[目的 1]: リストの冒頭から「click(122, 42)」を含む行まで(両端を含む)を、そのまま書き出してください。画像は含めないでください。

[本文]:
トップチューブをダウンチューブに沿うように湾曲させたまたぎやすいイージーステップデザインで、センターに備え付けられたボッシュの最新ドライブユニットが、ペダリングを力強くダイレクトにアシストする。長めのホイールベースと低重心の設計が、荷物を積んだ状態でも走りの安定感を生むと共に、9段変速の外装変速機を備えることで、アシストなしでも申し分のない走行性能が保たれる。
サドル高やハンドルポジションの調整幅も広く、推奨身長は150cmから195cmまで、体重制限は120kgと、乗り手の体形を選ばない。家族全員が一台を乗り回して使用できることを考えると、価格も納得できる範囲。使途も幅広く、普段の買い物もリヤラックに別売の専用アクセサリーを付ければ、一度により多くの荷物を積み込むことができる。そして、家族で自転車キャンプに出かけるなんて欧米人のような楽しみ方も、当たり前にできてしまうのが、このモデルの強みだ。
収納場所は、思った以上に必要なく、ハンドルを倒すことで狭いスペース(約40cmの幅)があれば縦横自在に収納できる。実用的に普段使いできて、汎用性の高い小型キャンピングカーのような心強い存在だ。
Point
◎ボッシュのパワーユニットをいち早く搭載
◎積載最大重量170kgの頑強なカーゴバイク
◎ハンドルを畳めばワゴン車に積載できる
◎充実のアクセサリーで用途に応じた仕様に
Spec
価格●42万7900円
サイズ●ワンサイズ
折り畳みサイズ●163×40.5×86cm
フレーム●6061アルミニウム
フォーク●SRサンツアー・ターンオリジナル
ドライブユニット●ボッシュ・アクティブラインプラス
バッテリー●ボッシュ・パワーパック300Wh/36V-8.2Ah
最高出力●250W
最大トルク●50Nm
充電時間●2.5時間
一充電での航続距離●エコ100km、ツアー65km、スポーツ60 km、ターボ55 km
シートポスト●ターン・テレスコープ34.9/30.9mm
サドル●ターン・HSD
身長許容範囲●150 〜195cm
最大積載重量●170kg
制限体重●120kg
シフター●シマノ・アリビオ 9S
リヤディレーラー●シマノ・アリビオ シャドー 9速
カセットスプロケット●シマノ・11-32T
ブレーキ●シマノ・油圧ディスク フロント/180mmローター リヤ/160mmローター
タイヤ●シュワルベ・ビッグアップル 406 20×2.15
重量●25.7kg
ラック●アトラスHラック
付属品●アブス5650L
Detail
マーケティング担当者に聞く─HSD P9とは
「小型のキャンピングカーのような実用性を兼ね備えたモデルです」

[目的 2]: カーゴバイクの紹介文で「サドル高やハンドルポジションの調整幅も広く」から始まる段落を、主な事実を残したまま箇条書きにまとめてください。

[提供情報]:
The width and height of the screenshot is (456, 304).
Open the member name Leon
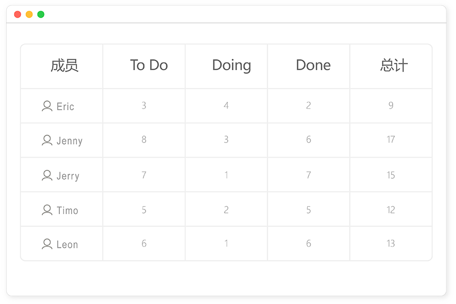pyautogui.click(x=67, y=245)
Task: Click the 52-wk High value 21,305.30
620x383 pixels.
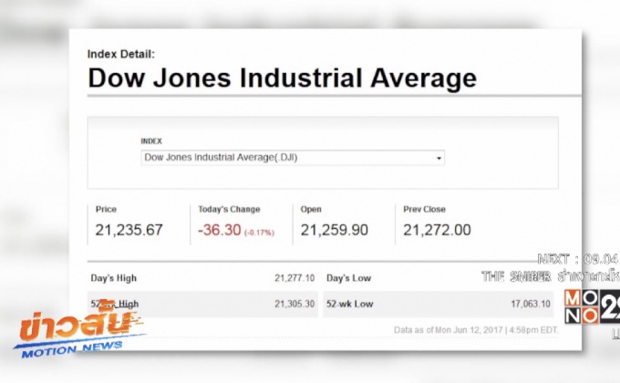Action: click(294, 304)
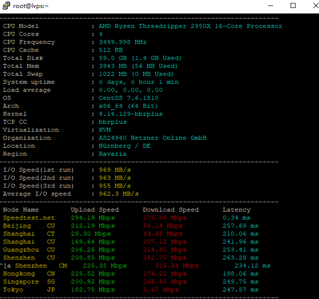Click the CPU Frequency 3499.998 MHz value
This screenshot has width=319, height=299.
click(122, 42)
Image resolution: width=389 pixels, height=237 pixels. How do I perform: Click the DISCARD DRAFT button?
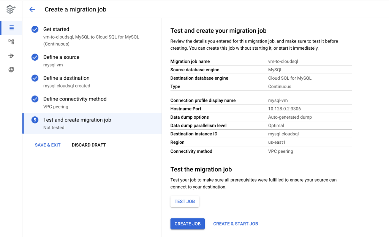point(89,145)
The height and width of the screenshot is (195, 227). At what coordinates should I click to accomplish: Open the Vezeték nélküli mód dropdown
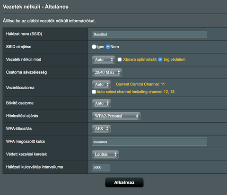(104, 59)
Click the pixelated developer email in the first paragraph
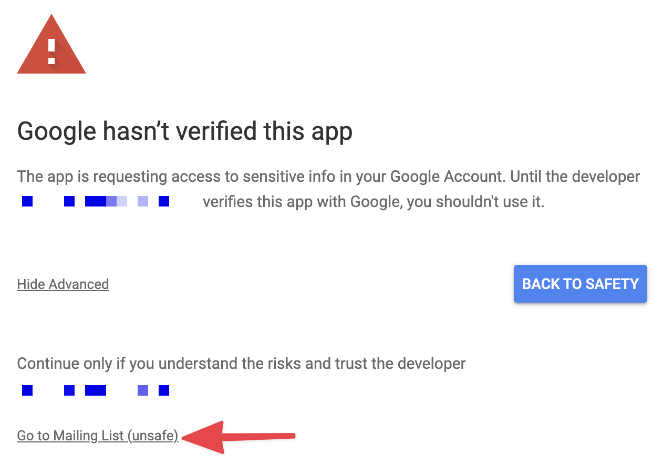The height and width of the screenshot is (475, 663). [x=96, y=201]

[回答 1]:
The width and height of the screenshot is (456, 304).
Open the member name Leon
pyautogui.click(x=67, y=245)
Task: Click the 52-wk High value 21,305.30
620x383 pixels.
Action: click(294, 304)
Click the CPU Frequency 3499.998 MHz value
This screenshot has width=319, height=299.
click(122, 42)

[回答 2]:
- サドル高やハンドルポジションの調整幅が広い
- 推奨身長は150cm〜195cm、体重制限は120kgで、乗り手の体形を選ばない
- 家族全員で一台を使えることを考えると、価格も納得できる範囲
- リヤラックに別売の専用アクセサリーを付ければ、普段の買い物で一度により多くの荷物を積める
- 家族での自転車キャンプも当たり前にできるのが、このモデルの強み